In my weaker moments, I find myself enormously jealous of Paris Hilton. Never mind the cash--I covet her ability to live her life without fear of consequence or reprisal. If she acts like a stooge in public, she wakes up the next morning and re-glosses her puss without a care in the world. If she finds herself in an, um, obscure personal art film shot seemingly in infrared, she lawyers up and gets cut in on the profits. I imagine that if she wrote a intermittently coherent column about magazines, she'd casually shrug off the glut of correspondence featuring characterizations like "halftard," then throw caution and undergarment alike to the wind at the next evening's gala opening.

So when I saw her dolled up like Dietrich on the cover of the June Out, I knew I'd be forced to renew my acquaintance with America's Heiress (fine, I'd have to contemplate her existence on the planet for the first time ever). It's a striking cover, with a single splash of color invading the monochrome murk. If only every entertainment mag would aspire to this level of artfulness.
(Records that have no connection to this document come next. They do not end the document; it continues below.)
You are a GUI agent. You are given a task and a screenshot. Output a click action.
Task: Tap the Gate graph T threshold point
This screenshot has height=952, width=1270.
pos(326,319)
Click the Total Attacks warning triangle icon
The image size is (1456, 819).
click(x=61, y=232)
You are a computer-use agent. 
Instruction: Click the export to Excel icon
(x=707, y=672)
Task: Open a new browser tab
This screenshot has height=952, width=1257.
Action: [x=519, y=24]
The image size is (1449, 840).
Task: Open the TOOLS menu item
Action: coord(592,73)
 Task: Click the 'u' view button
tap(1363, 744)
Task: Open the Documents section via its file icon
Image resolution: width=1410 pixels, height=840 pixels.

That's what people miss about Out, I think. Yes, of course it's a "gay magazine," but it emphasizes entertainment and personality, rather than furrowed-brow'd diatribes about issues affecting the gay community. For all the cheeky banter about "Hot filmmaking boyfriends" and the "Gay Factor" of Christian Bale, the magazine remains at its core a meat-and-potatoes entertainment publication, albeit one with the bitchiest letters to the editor in the history of the genre. In the June issue, readers liken Madonna's April cover appearance to both "a praying mantis from space" and "the alien from 'Close Encounters of the Third Kind.'" Bruce Vilanch and Joan Rivers, the gauntlet has been flung.

It doesn't hurt that Out has the good sense to tap writers who can, you know, write a little. For the June issue, the mag sends Bob Moser back to a queer prom in his hometown of Winston-Salem, N.C. His thoughtful account delves deeper than the usual "I'm inspired by their inspiration" pap, actually taking more a few seconds to ponder the legacy left by his generation for the next. As such, it transcends the book-report-masquerading-as-memoir feel of similar stories in other lifestyle mags.

Just as sharp, but for entirely different reasons, is Bob Smith's single-page piece on a proposed Gaytown down the road from the Catholic-leaning Ave Maria village in Florida. In this gay mecca, the key to the city "will include a towel and a locker" and the streetlights "will have dimmer switches." Would-be Ave Maria residents might not enjoy this satiric morsel, but I can't imagine anybody else not getting the joke... well, anybody north of Washington, D.C., anyway.

The "Out Front" compilation of lifestyle/entertainment effluvia is a bit spottier. Its mini-profiles of entertainers and style mavens can only do so much with the 200 or so words allotted them; its feature on Vegas restaurants reads like a compilation of press releases. Plus, in a tease for a piece that traces the lineage of musicians popular in the gay community, the mag proposes with a straight face, "Without [Dead or Alive's] Pete Burns, there'd be no Marilyn Manson." Oh, so he's the guy to whom we should be addressing the thank-you notes?

The occasional double entendres get a little groan-worthy as well. The mag cites "rugged yet stylish good looks" as the must-have feature on a new Dell laptop (plucked right from the press release, clearly) and ends an otherwise straight-faced exercise primer with this doozie: "Say goodbye to cardio and active recovery, because you don't want to lose too much muscle; you want to stay big and hard." Indeed.

Separately, in my quest to give due consideration to every back-of-the-mag horoscope, here's what the stars and planets and nebulae and asteroids have in store for me this month: "By the full moon you're in tantrum mode, your tensions exploding in a slew of sexual excesses." So wait--this is going to be a good month or a bad one? I just want to know what to wear, is all.

From what I understand, Out recently inked a new editor in chief who plans on upping the magazine's quotient of serious reporting. Which can't hurt--occasional bursts of gravitas among the entertainment froth has served titles like Vanity Fair quite well. Either way, Out seems to be choogling along just fine as is. So long as the changes fall into the category of tweak rather than full-scale overhaul, Out won't surrender its place as one of the sharper knives in the drawer.